La Dc deve tornare a comprendere che il compito di una forza politica non è solo quello di dedicarsi allo studio continuo delle formule, ma di trasformare il consenso che raccoglie in fatti, scelte e decisioni. È importante stabilire ed avere chiaro con quali forze certe cose devono essere fatte, come è altrettanto importante la continuità dell’azione che per un partito come il nostro ha uno spazio necessario e obbligato anche quando le formule entrano in crisi.
Per uscire dallo stato di provvisorietà e di incertezza occorre modificare il sistema permettendo alle maggioranze di governare assumendone la responsabilità. Non si può uscire dalla crisi senza una vigorosa iniziativa politica che ricostruisca l’orgoglio e l’efficacia della Dc come forza centrale e sicura dello schieramento democratico. Non si può andare alle Regioni senza che la Dc intraprenda una iniziativa politica nuova, che cominci con lo spezzare le proprie strutture interne fondate sulla cristallizzazione delle correnti. È in esse che alberga ormai in modo più evidente quello spirito di conservazione che sacrifica ogni spinta creativa e rinuncia al rischio che ogni scelta comporta per salvare staticamente e ad ogni costo le varie fette di potere; è qui che ormai si forma la classe dirigente attraverso una selezione che finirà per il suo carattere appunto “conservatore” e chiuso per sbarrare la strada a chi non ispiri la propria azione all’esigenze settarie e spregiudicate del gruppo.
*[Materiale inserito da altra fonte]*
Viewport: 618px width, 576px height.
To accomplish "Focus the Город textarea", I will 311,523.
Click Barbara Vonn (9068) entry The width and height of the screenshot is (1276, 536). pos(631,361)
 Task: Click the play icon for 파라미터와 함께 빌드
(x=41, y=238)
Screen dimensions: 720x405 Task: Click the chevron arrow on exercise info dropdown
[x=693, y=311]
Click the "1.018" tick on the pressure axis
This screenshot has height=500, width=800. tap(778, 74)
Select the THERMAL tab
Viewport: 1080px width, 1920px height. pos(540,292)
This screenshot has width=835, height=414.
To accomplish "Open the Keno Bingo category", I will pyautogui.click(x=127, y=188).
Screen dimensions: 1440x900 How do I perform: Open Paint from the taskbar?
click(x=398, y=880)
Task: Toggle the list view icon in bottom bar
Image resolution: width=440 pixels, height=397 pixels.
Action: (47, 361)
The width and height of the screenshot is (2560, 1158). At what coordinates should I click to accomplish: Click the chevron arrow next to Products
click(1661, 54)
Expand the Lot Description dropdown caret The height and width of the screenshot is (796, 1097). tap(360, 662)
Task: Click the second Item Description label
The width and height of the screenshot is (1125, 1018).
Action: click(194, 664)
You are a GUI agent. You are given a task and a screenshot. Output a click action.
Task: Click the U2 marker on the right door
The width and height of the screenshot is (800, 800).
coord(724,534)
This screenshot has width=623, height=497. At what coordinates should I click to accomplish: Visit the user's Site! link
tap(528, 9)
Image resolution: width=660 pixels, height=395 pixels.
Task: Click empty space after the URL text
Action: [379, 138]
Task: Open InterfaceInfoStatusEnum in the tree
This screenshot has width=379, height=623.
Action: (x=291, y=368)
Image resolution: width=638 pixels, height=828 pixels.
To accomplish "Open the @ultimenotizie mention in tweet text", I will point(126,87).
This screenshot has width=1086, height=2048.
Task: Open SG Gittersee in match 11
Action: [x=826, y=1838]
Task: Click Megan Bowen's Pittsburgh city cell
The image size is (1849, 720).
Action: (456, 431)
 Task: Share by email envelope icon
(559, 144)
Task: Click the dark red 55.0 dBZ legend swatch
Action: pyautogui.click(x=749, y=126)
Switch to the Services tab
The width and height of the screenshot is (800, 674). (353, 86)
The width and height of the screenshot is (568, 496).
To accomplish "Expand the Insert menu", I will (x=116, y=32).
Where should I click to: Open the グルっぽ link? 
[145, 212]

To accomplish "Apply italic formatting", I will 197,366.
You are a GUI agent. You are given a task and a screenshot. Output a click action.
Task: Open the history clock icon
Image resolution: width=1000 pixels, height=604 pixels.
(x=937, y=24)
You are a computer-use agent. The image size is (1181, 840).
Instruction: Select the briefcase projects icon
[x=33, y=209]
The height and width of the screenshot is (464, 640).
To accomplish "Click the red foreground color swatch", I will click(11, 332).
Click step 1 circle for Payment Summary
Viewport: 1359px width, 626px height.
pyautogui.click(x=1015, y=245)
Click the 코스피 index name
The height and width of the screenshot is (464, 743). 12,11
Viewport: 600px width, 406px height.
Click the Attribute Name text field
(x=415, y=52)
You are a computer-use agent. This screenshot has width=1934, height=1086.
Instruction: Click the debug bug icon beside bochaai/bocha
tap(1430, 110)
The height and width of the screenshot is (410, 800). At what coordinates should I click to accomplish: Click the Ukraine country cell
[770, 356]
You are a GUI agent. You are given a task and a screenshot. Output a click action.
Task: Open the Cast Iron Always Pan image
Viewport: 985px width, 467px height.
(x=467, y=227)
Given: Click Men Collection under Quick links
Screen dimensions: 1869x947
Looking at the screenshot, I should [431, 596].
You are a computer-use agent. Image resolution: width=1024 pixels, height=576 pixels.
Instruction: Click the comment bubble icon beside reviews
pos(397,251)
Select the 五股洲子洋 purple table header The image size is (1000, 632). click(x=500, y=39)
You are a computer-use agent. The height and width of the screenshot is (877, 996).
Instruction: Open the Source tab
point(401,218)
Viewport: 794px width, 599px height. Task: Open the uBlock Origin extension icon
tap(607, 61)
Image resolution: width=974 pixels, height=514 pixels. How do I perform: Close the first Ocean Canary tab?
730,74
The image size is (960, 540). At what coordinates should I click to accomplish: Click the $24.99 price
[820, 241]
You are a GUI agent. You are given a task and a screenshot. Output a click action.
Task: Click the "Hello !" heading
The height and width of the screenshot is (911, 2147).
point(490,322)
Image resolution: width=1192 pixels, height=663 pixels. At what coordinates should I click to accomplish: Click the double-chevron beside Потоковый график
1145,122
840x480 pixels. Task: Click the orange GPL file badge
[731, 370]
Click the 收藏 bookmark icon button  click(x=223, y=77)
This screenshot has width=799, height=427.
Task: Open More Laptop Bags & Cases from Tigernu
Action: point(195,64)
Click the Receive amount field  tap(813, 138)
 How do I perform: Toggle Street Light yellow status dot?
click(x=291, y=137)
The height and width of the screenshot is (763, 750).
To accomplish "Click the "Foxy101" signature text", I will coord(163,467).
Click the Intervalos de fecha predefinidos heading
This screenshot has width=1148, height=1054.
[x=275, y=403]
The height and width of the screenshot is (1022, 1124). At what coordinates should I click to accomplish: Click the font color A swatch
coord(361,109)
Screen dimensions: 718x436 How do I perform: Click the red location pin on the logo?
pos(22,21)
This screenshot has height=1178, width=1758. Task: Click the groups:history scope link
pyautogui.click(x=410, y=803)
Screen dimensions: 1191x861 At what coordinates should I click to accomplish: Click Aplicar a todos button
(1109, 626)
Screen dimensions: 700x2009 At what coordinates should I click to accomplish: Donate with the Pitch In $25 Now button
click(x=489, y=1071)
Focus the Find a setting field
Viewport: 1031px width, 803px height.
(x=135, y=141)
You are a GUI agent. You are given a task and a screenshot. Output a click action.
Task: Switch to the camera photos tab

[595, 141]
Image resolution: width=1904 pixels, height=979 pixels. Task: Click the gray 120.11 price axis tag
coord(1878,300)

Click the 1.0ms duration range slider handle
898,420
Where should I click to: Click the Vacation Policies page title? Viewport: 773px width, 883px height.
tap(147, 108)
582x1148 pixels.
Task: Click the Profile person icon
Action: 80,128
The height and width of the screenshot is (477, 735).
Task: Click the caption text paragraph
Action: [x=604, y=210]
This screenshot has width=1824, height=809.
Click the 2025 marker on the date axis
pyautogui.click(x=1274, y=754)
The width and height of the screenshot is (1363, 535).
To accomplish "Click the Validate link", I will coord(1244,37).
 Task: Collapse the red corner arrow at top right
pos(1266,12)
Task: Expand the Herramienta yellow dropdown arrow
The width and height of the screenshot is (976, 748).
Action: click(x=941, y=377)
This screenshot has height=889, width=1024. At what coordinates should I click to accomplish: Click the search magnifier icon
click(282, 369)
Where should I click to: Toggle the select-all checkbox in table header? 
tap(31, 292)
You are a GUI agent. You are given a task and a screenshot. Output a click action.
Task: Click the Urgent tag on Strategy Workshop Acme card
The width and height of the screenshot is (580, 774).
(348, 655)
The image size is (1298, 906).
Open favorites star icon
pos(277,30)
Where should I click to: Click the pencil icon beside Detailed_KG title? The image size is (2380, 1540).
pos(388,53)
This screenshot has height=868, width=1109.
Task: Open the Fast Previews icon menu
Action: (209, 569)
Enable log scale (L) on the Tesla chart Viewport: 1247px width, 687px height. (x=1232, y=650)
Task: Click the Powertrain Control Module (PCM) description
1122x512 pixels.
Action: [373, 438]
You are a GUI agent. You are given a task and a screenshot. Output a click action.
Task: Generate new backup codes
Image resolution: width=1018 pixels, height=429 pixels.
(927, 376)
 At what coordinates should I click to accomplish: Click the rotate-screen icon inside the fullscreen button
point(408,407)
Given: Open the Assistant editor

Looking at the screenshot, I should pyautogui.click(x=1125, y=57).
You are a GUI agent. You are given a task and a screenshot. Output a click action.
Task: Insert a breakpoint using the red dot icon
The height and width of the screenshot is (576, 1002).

Alcuni di noi hanno fatto il possibile in questi mesi per consentire che attraverso le correnti si articolasse meglio la vita del partito e si garantisse comunque al suo interno la capacità di direzione. Ora però è venuto il momento di operare una profonda trasformazione che deve partire da qui se vuole poi tradursi in un fatto di costume più generale che comprende i modi di far politica, i metodi di direzione, il rapporto con la società e le altre forze. Ad un’iniziativa che partisse concretamente da queste esigenze e fosse accompagnata dall’indicazione chiara di una linea politica non statica ma di sviluppo e rinnovata sulla base di una serie critica delle ragioni che hanno portato all’attuale crisi il centro-sinistra, io sono certo che risponderebbe un consenso largo ed impegnativo capace di rompere gli schemi attuali delle correnti e di costituire la piattaforma adeguata per una coerente e robusta maggioranza.